Une radicalisation en détention
La condamnation de Michaël Chiolo à 28 ans de réclusion criminelle, pour laquelle il fait appel, semble en effet marquer un tournant. "Il y a manifestement eu un phénomène de radicalisation entre le premier et le deuxième procès", estime Me Demagny. Le jeune homme commence à se radicaliser en détention et est impliqué dans plusieurs incidents. En novembre 2015, il est condamné à un an de prison pour apologie d’acte de terrorisme pour avoir demandé à ses codétenus de rejouer la tuerie du Bataclan.
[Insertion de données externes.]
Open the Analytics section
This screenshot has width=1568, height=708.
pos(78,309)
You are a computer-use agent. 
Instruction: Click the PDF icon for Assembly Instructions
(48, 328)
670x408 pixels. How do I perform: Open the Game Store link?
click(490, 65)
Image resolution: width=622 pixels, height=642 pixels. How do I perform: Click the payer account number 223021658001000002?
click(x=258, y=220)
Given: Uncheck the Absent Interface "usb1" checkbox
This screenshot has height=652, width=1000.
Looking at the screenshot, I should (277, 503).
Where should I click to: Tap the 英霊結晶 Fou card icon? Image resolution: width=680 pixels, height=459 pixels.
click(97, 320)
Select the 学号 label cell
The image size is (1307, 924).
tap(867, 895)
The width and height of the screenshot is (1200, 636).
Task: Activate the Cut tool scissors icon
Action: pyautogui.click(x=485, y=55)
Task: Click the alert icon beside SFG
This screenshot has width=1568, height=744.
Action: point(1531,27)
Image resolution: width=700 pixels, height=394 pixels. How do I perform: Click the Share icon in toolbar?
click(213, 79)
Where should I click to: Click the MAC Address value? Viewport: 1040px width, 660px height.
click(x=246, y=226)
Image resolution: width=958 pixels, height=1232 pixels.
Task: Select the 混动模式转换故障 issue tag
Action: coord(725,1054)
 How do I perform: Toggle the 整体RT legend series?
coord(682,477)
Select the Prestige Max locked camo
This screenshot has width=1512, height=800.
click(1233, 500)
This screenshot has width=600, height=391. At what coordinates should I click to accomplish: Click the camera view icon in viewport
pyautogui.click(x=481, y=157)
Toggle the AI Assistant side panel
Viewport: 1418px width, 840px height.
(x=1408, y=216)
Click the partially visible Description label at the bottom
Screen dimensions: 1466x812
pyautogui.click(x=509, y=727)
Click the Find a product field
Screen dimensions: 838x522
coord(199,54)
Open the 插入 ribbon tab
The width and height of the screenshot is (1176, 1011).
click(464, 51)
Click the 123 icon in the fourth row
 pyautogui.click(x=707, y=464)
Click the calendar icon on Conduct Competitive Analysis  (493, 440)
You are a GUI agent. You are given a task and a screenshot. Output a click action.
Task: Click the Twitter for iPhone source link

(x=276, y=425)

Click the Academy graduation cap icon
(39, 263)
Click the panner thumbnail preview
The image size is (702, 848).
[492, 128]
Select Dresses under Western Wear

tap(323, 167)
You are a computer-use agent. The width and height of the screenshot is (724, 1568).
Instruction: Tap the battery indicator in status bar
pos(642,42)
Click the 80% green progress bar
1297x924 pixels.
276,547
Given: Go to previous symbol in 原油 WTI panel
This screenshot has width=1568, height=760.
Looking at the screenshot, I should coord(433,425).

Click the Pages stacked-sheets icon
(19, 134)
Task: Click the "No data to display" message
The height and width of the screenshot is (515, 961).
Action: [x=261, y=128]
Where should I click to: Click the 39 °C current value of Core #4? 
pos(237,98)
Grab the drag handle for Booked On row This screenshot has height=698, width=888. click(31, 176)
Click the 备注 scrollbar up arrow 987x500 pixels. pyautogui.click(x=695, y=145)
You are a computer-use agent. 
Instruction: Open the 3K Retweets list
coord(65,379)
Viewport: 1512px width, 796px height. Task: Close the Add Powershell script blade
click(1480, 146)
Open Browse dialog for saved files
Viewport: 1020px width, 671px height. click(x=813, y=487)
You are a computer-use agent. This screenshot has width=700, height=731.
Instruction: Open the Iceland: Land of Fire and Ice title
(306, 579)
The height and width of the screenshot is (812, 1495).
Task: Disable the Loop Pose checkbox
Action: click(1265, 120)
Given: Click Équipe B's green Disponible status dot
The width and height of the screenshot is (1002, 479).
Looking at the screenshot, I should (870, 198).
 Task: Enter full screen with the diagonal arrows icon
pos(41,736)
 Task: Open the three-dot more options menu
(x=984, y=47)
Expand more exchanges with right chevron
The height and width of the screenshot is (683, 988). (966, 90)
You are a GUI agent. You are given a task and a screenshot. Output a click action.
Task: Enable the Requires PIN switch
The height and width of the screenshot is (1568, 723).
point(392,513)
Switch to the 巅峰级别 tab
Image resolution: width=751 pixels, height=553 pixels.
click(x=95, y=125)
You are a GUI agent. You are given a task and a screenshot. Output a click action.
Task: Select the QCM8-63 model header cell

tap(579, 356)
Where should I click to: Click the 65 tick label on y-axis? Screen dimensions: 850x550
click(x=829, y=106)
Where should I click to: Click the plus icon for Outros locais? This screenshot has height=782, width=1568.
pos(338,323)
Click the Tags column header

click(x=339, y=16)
Un mois plus tard, la question de sa radicalisation est au centre de son procès en appel pour la mort de l’octogénaire. "Au deuxième procès, il était beaucoup plus inquiétant, sur la défensive", se rappelle Me Marlène Schott, avocate d’un complice de Michaël Chiolo. Les débats mentionnent un autre incident à Épinal, où il aurait "obligé ses codétenus à boire huit litres d’eau par jour pour se purifier", raconte Me Schott. Là encore, personne ne vient témoigner à son procès. Seule sa compagne Hanane Aboulhana, rencontrée en prison et de sept ans son aînée, est citée à la barre. "Il avait écrit à quelqu’un pour qu’on lui trouve une épouse", précise Me Pauline Brion, son ancienne avocate.
Condamné cette fois à 30 ans de réclusion criminelle, Michaël Chiolo poursuit sa fuite en avant et se fait remarquer pour son prosélytisme à la prison de Nancy. "En 2016, déjà, il avait un discours très extrémiste. Et il a réussi à convertir d’autres personnes détenues à Nancy à l’islamisme", témoigne Fadila Doukhi, déléguée régionale du syndicat FO Pénitentiaire, interrogée par France Bleu. Selon un autre syndicaliste, interviewé également par France Bleu, il a également menacé "d'égorger un surveillant" à la prison de Besançon, également en 2016.
Fiché mais pas incarcéré dans le quartier des radicalisés
Après cette succession d’incidents, le jeune homme est suivi par le renseignement pénitentiaire et inscrit au fichier pour la prévention et la radicalisation à caractère terroriste (FSPRT). Il est transféré à la prison de Condé-sur-Sarthe, l’une des plus sécurisées de France. Mais l'administration, qui le considère davantage comme un criminel de "droit commun", ne le place ni dans le quartier d’isolement, ni dans le quartier de prise en charge de la radicalisation. "Il n’était pas simple à gérer, donc il faisait l’objet d’un suivi extrêmement attentif", a assuré la ministre de la Justice Nicole Belloubet.
Il passe finalement à l’acte mardi, disant vouloir venger Chérif Chekatt, l’auteur de l’attentat du marché de Noël de Strasbourg en décembre dernier. Selon nos informations, les deux hommes ont séjourné dans un même établissement pénitentiaire du Grand Est, mais sans être codétenu. Se sont-ils côtoyés à ce moment-là ? Le mystère reste, pour l’instant, entier.